I made some experiments here to find out what it takes to publish on huggingface. It’s not so simple like pushing into a git repository, there are some extra tasks required.
The test dataset I created there is a repository containing all german laws, about 110.000 paragraphs:
I used a document format that makes it possible to easily read in the data into a Solr index using a solr-standard bulk index import format (see repository for instructions). I also made the schema of the json files similar to the YaCy index format.

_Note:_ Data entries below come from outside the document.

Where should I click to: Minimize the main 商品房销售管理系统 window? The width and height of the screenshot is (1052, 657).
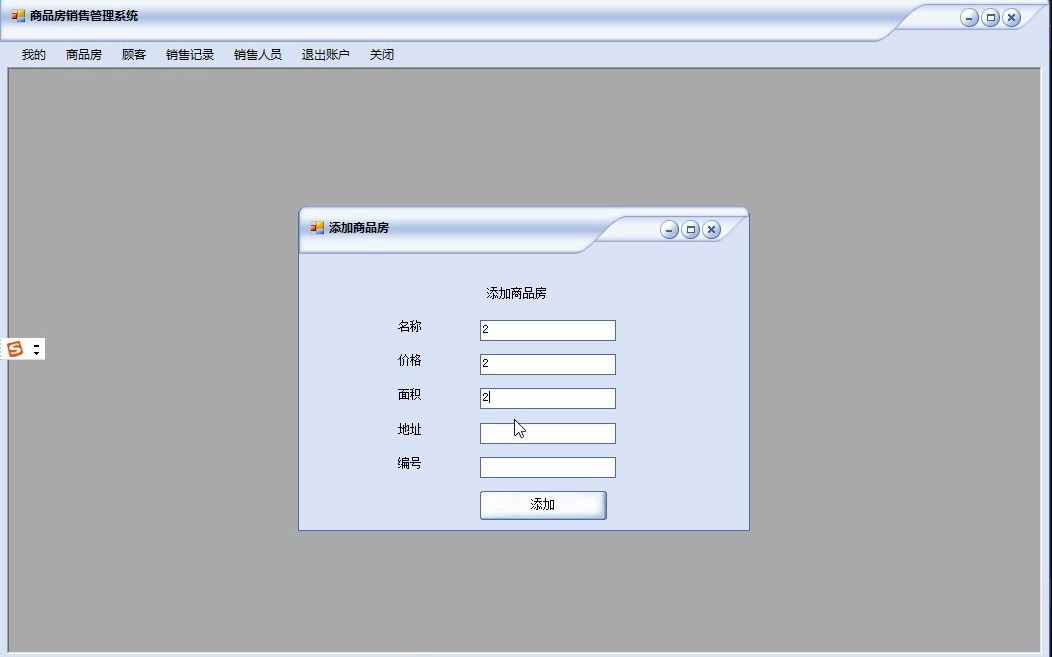coord(968,17)
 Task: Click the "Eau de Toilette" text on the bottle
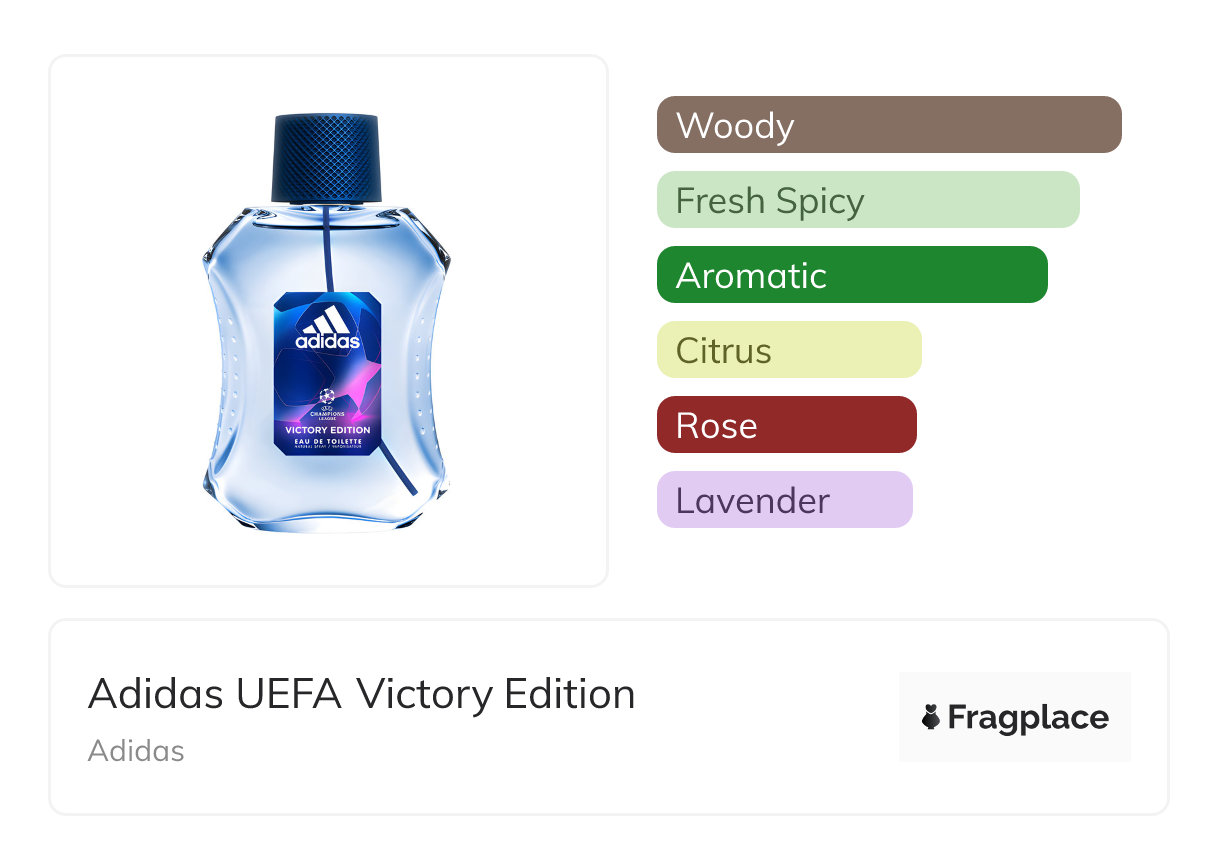point(328,440)
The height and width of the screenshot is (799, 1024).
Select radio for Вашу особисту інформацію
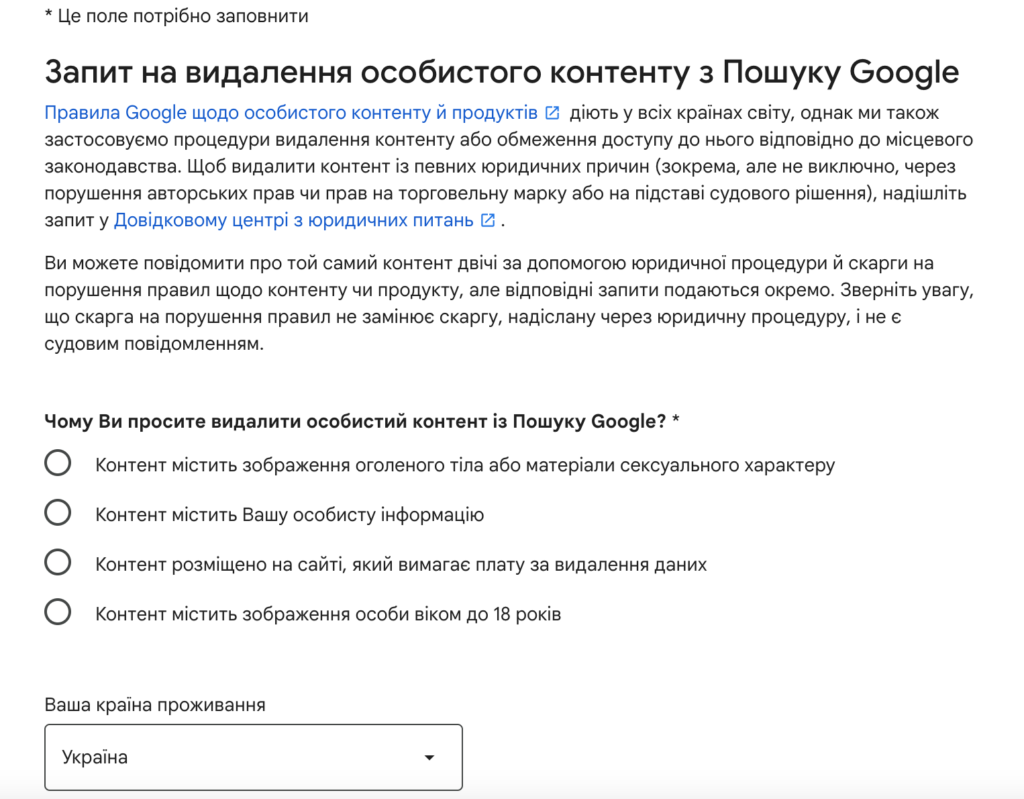58,513
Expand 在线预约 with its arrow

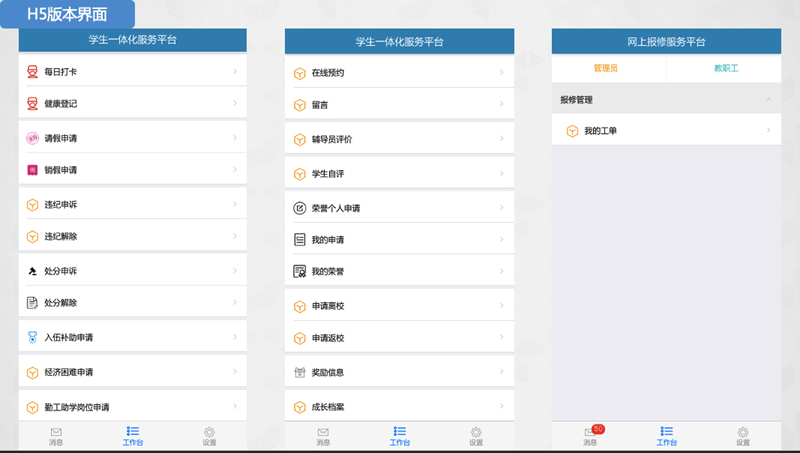pyautogui.click(x=501, y=73)
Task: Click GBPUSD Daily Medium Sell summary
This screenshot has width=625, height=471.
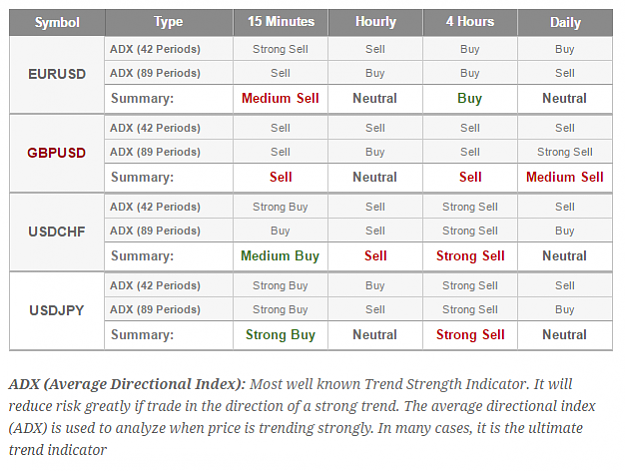Action: click(565, 177)
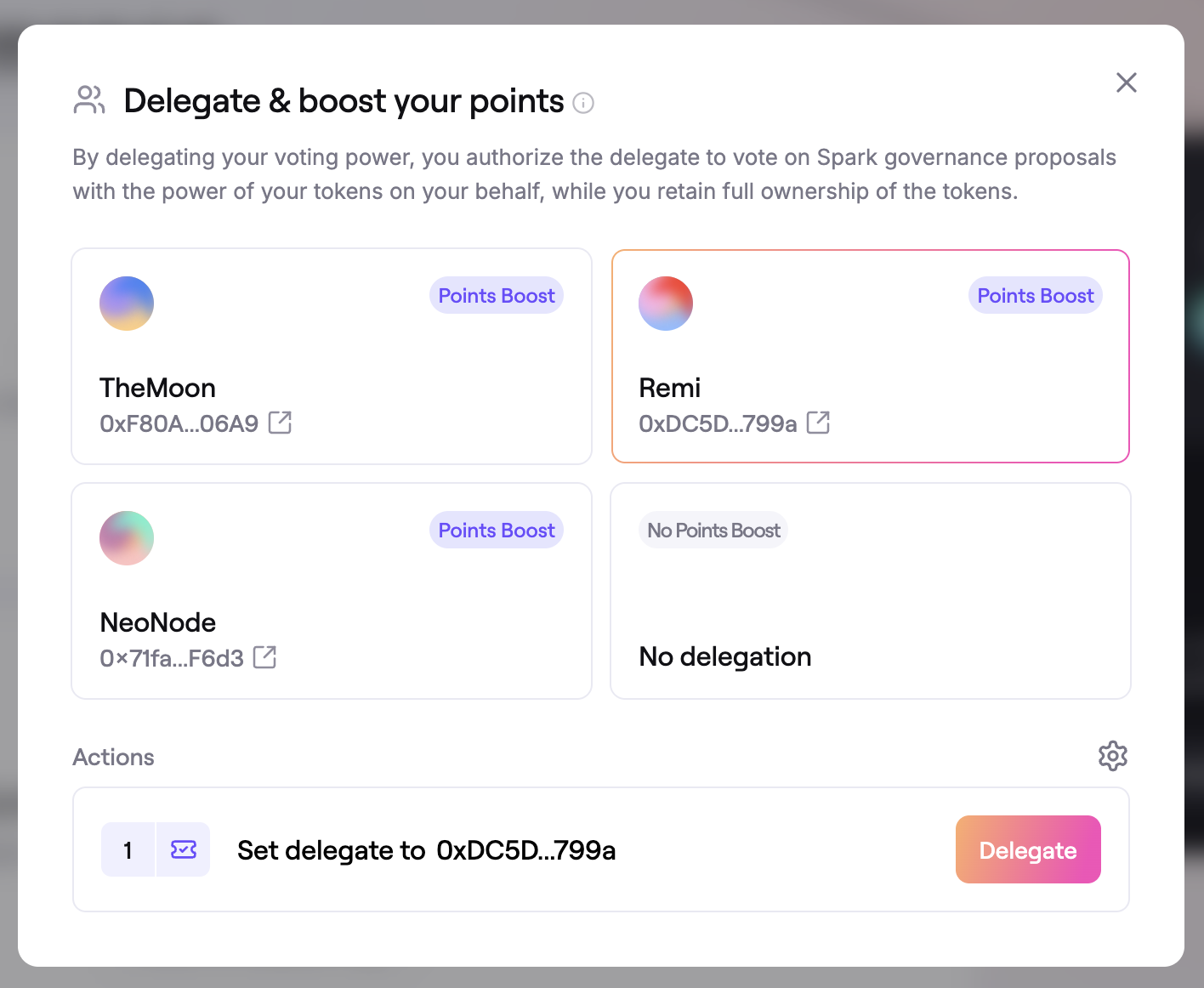Click the info icon beside the title
Screen dimensions: 1204x988
coord(583,103)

With some small changes in the YaCy code it is possible to directly import these files into a local YaCy instance.
To import the files in YaCy, you can copy a link to one of the jsonl files (like
https://huggingface.co/datasets/orbiter/bundestag_gesetze_index_bulk_20240507/resolve/main/bundestag_gesetze_index_bulk_1_of_4.jsonl?download=true
and paste it into the “JSON List Index Dump File Import” servlet in YaCy at /IndexImportJsonList_p.html
. Put the link into the “URL” input field and click “Import JsonList File”. Be patient, your peer then download the >50MB file from huggingface and starts an import process. Do so with all four files.
This is only possible with the latest YaCy version from https://release.yacy.net/ because the importer has small changes to enable the jsonl format.
While this is only a first test we ca build upon it and find out how to smoothen the process.